## Task item
Continue the discussion comparing the antibacterial effect of SDF and Curodont™ Protect on S. mutans, picking up after its last sentence.

## Extract
The recent trend in dental caries management is preliminary detection and focus on noninvasive control of reversible lesions using various tooth remineralization materials.11 Remineralization connects the conventional disparity between preventive and invasive dentistry. Therefore, favorable management employing this technique necessitates the identification of caries lesions at the level of inception and correct quantification of the degree of mineral loss to secure appropriate precautionary measures. In addition to remineralization potential, the presence of antibacterial activity is advantageous and of paramount clinical importance. Thus, the present study is aimed to evaluate and compare the antimicrobial efficacy of SDF and Curodont™ Protect remineralizing agents on S. mutans.

The present study revealed that SDF had higher ZOI compared with Curodont™ Protect, exhibiting a higher antimicrobial action against S. mutans in addition to its remineralization potential, whereas Curodont™ Protect did not show any ZOI and, therefore, no antibacterial efficacy was observed. Therefore, the null hypothesis was invalidated due to differences observed in the antibacterial activities of the agents tested.

In the current study, the SDF group showed the highest antibacterial activity. The results of the present study were observed to be concordant with the results of previous studies. Klein et al. found that if SDF was applied to the teeth, the level of salivary S. mutans was significantly reduced.12 Chu et al. also reported that the number of bacteria reduced to zero after treatment of mature S. mutans biofilm with SDF.13 According to Chakraborty et al., SDF demonstrated a significant decline in CFU/mL of S. mutans count at 1, 3, and 6 months and consequently be used in the prevention and arrest of dental caries.14 Mei et al. observed that 38% of SDF arrested dental caries by decreasing the demineralization process, and inhibited the growth of multispecies cariogenic biofilm by way of high concentration of silver and fluoride ions.15

The antimicrobial activity of SDF can be attributed to silver ions. The SDF prevents the growth of virulent cariogenic bacteria, inhibits collagen degradation in dentin, retards demineralization, and encourages remineralization of both enamel and dentin.16

Curodont™ Protect (Curodont, Credentis AG, Windisch, Switzerland) features Curolox P11-4-based technology, which comprises self-organizing molecules in them. These molecules have essential protective properties due to their combination and stabilization with calcium phosphate. The peptides polymerize to form small fibers, which promotes the remineralization process. According to studies, on application of the gel onto the tooth surface, the peptide diffuses into the micropores of the subsurface and forms a three-dimensional scaffolding, which reinforces the crystallization of HAP. Since the P11-4-based self-assembling peptide has a substantial affinity to the calcium ions of HAP, which is the fundamental component of the tooth enamel, it acts comparable to bonding glue between HAP particles and enamel.17,18 However, on evaluation of the antimicrobial activity on S. mutans in the present study, Curodont™ Protect did not exhibit any antibacterial activity. Furthermore, due to the paucity of literature on the antimicrobial activity of P11-4, a direct comparison with other studies could not be done.

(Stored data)
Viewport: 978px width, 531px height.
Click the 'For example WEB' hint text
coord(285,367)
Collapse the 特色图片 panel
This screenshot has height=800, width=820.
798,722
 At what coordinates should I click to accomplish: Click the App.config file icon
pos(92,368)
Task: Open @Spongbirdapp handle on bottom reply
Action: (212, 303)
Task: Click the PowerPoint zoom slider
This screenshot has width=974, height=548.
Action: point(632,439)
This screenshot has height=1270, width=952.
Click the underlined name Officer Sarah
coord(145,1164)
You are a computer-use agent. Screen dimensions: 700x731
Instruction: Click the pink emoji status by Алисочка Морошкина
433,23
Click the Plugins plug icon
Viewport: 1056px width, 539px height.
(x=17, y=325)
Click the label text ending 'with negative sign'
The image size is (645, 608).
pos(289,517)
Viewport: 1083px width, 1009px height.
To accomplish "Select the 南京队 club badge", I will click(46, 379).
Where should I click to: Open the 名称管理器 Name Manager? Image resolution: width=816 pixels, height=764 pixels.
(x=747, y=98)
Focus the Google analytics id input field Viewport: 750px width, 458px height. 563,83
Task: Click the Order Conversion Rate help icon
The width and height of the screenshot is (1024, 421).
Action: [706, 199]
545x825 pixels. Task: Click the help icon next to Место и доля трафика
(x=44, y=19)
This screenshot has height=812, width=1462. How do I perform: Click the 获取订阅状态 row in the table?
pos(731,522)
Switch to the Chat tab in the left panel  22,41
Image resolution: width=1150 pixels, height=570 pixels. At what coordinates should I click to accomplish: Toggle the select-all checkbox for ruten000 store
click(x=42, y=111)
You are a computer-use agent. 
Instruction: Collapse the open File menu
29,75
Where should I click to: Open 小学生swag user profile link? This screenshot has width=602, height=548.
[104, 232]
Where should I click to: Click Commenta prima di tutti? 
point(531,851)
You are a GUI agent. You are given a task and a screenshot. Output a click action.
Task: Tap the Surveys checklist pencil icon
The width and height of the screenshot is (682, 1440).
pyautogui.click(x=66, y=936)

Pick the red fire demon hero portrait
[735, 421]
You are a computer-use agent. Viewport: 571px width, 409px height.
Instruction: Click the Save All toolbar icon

## Expected answer
The in vitro design of the present study did not permit the exact simulation of the complex oral environment, and therefore, the results must be analyzed with caveats before extrapolating to clinical conditions. Although paramount care was taken to standardize the experimental conditions, the determination of inhibition zone values depends on technical details that are different with different laboratories. The size of the inhibiting zones is dependent on the diffusibility of the test substance into agar, the uniformity of the density of the inoculum, appropriate culture medium, agar viscosity, plate storage conditions, sample size and number per plate, incubation time, and temperature.


Silver diamine fluoride remineralizing agent exhibited great growth inhibitory influence on S. mutans, and can be considered as efficacious in the prevention and interception of progression of incipient lesions, compared to self-assembling peptide-based remineralizing agent Curodont™ Protect.